Le stratagème de Netanyahu pour torpiller la paix

Par Dr. Ali Menjour

En juillet 2013, le Secrétaire d’État américain, John Kerry,  a fait savoir à ses interlocuteurs israéliens et palestiniens qu’ils ont devant eux neuf mois pour mettre en commun un accord-cadre ouvrant la voie à de nouvelles négociations sur le statut de Jérusalem, la question des colonies et des frontières ainsi que celle de la sécurité. Ce délai a déjà expiré depuis le 29 avril de cette année.

Comme si ces épineuses questions ne suffisaient pas au Premier ministre israélien, Benjamin Netanyahu, il leur ajoute un nouveau et énième obstacle, à savoir la reconnaissance par les Palestiniens du caractère juif de l’État d’Israël pour commencer à travailler à l’élaboration de cet   accord-cadre. La stratégie de Netanyahu est claire et consiste à provoquer le refus des Palestiniens afin de leur imputer l’échec des négociations. En fait, quoi de mieux pour pérenniser le statu quo afin de mettre tout le monde devant le fait accompli en construisant le maximum de colonies en Cisjordanie et essentiellement à Jérusalem-Est ?

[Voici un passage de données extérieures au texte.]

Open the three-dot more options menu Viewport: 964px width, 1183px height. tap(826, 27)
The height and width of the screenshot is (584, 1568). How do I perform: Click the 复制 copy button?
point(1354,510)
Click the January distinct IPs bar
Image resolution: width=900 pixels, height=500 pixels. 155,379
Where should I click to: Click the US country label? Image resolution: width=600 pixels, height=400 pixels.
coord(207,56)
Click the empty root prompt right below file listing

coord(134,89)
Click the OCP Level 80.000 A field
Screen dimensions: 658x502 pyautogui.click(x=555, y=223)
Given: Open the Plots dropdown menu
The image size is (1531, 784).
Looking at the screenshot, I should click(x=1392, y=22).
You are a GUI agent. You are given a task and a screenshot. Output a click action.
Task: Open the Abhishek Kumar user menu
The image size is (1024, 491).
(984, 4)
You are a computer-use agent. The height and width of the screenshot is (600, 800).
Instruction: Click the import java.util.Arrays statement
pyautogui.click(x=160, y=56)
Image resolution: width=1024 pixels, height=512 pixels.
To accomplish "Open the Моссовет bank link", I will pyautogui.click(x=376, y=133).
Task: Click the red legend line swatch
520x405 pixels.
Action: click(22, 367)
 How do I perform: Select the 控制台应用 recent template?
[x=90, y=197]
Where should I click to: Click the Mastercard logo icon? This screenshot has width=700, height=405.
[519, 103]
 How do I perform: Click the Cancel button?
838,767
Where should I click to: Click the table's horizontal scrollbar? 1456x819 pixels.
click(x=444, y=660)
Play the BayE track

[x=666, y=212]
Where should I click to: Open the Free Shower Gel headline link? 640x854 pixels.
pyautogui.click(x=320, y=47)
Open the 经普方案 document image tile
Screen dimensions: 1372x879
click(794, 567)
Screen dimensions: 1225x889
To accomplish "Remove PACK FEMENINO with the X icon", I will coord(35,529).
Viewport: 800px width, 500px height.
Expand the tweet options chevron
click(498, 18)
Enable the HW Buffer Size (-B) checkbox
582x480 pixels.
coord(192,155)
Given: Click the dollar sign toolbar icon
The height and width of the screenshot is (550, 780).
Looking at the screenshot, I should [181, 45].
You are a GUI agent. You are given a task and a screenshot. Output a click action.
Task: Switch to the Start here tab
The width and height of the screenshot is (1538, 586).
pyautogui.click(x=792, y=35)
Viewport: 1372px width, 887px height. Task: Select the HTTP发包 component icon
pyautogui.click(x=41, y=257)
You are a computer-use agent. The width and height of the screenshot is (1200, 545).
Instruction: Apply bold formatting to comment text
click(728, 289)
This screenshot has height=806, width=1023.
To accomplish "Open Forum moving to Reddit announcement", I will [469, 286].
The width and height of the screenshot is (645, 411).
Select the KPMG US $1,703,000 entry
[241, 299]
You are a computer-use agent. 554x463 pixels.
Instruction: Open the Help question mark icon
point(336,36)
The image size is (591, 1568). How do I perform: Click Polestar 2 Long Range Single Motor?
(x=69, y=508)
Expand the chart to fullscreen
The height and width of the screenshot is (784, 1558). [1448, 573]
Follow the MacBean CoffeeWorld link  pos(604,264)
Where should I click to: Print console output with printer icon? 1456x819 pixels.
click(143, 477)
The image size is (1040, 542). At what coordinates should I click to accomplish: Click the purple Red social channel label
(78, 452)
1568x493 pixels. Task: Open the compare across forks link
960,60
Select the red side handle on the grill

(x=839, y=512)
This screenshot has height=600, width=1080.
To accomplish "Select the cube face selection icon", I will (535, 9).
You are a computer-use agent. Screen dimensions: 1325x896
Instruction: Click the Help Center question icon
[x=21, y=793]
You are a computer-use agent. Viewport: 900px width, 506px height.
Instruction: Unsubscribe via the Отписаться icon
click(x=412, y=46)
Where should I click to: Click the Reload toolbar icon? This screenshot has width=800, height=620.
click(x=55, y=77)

Ainsi, en se permettant d’étouffer dans l’œuf toute initiative de négociations, il sait parfaitement qu’il a les coudées franches du moment qu’il jouit du soutien inconditionnel du plus puissant lobby pro sioniste aux États-Unis, l’AIPAC (American Israël Affairs Commitee) qui a la haute main sur toutes les décisions du Congrès se rapportant au monde musulman du Maroc à la Malaisie. Par ailleurs, il est connu que ce lobby soutient les thèses des sionistes de droite.

 

Les visées de Netanyahu

Dans son engagement dans cette voie, Netanyahu ne vise pas uniquement les Palestiniens. La  reconnaissance du caractère juif de l’État d’Israël est aussi un défi  qu’il lance au Président Obama dont on sait qu’il n’a jamais eu de bons rapports avec le Premier ministre israélien. Sur ce point, notons que beaucoup de hauts responsables occidentaux partagent les mêmes sentiments d’antipathie à l’égard de Netanyahu. Par contre, afin d’éviter  d’être la cible des patrons de la finance internationale et des magnats de la Presse, acquis dans leur quasi-majorité aux thèses sionistes de droite qui préfèrent s’abstenir de critiquer ouvertement les décisions des dirigeants d’Israël, aussi extrémistes soient-elles. Cette faiblesse politique a toujours été conçue de la part des dirigeants sionistes comme un triomphe de leur démarche politique et un feu vert les incitant à aller en avant en bafouant les valeurs humaines et en transgressant  davantage le droit international.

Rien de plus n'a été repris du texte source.